Apesar dos sérios problemas de credibilidade, Veja segue como uma das fontes mais citadas sobre as notícias do Brasil. A Reuters e o The New York Times não tratariam a Fox News como uma fonte confiável, contudo, no mês passado, Reuters citou a Veja por sete vezes. Na semana anterior ao 26 de outubro, dia das eleições presidenciais, The New York Times citou
a revista em seis artigos, incluindo a repetição das acusações a Dilma
Rousseff feitas pela edição especial tornada ilegal por decisão
judicial. Uma busca por palavra-chave no site do Times revela 121 reportagens citando a revista Veja. O aparentemente progressista The Guardian não usaria o Daily Mail como fonte confiável, mas cita a Veja regularmente também.
Por que importantes publicações do Norte continuam a citar a Veja com
uma fonte objetiva sobre o noticiário brasileiro? Como alguém que tem
andado com muitos jornalistas estrangeiros em meus 20 anos de Brasil, eu
gostaria de acreditar que isso acontece por conta dos baixos salários e
dos prazos curtos de entrega das reportagens. Com algumas das
principais companhias de notícias pagando para freelancers algo
tão baixo quanto US$ 100 por artigo para conteúdo online eu posso
entender porque alguém iria ler apenas uma fonte de notícias, de grande
circulação, para montar uma rápida nota sobre uma atualidade qualquer.

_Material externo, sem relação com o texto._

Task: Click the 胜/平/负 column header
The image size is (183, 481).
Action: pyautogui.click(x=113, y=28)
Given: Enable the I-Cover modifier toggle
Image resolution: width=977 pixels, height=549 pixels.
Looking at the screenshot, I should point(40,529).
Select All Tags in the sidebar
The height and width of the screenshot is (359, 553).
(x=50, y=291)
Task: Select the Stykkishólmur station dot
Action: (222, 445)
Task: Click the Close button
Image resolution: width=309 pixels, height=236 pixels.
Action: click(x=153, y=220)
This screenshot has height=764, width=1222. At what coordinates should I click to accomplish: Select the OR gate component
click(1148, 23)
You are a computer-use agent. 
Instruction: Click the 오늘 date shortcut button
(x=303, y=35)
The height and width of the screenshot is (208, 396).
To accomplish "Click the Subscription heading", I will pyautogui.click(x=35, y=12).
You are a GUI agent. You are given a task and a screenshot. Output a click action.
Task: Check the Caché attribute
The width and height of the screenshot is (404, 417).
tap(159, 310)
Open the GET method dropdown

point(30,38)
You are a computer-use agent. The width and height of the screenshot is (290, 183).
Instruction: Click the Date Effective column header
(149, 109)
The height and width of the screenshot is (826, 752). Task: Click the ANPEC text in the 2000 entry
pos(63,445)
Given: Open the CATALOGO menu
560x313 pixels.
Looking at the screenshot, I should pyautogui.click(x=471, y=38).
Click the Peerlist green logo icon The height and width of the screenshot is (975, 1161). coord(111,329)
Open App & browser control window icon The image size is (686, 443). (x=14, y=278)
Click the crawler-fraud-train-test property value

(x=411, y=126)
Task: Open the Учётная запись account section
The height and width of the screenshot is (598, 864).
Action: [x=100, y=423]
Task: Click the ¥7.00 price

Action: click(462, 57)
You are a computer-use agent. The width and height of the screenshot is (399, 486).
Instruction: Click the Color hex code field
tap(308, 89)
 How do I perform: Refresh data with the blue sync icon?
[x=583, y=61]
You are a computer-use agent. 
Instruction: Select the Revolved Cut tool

Outra razão possível é a de que o segmento da população a que Veja se
destina – a classe média alta conservadora – é também o grupo mais
provável a ser fluente em inglês e interagir com correspondentes
estrangeiros vivendo no Brasil.
A empresa dona da Veja, Editora Abril, é um dos maiores
grupos no cenário da mídia brasileira, uma das citadas no relatório dos
Jornalistas Sem Fronteiras, Brazil, the Country of Thirty Berluconis. Eu não estou dizendo que Veja possa
ou deva ser completamente ignorada pelos correspondentes internacionais
cobrindo o Brasil – ler as opiniões da revista é uma ótima maneira de
conhecer o ponto de vista conservador da classe média sobre qualquer
assunto. O que eu sugiro, entretanto, é que a qualidade da cobertura
jornalística sobre o Brasil iria ganhar em qualidade se a mídia de
língua inglesa parasse de utilizar a Veja como fonte primária de seu noticiário.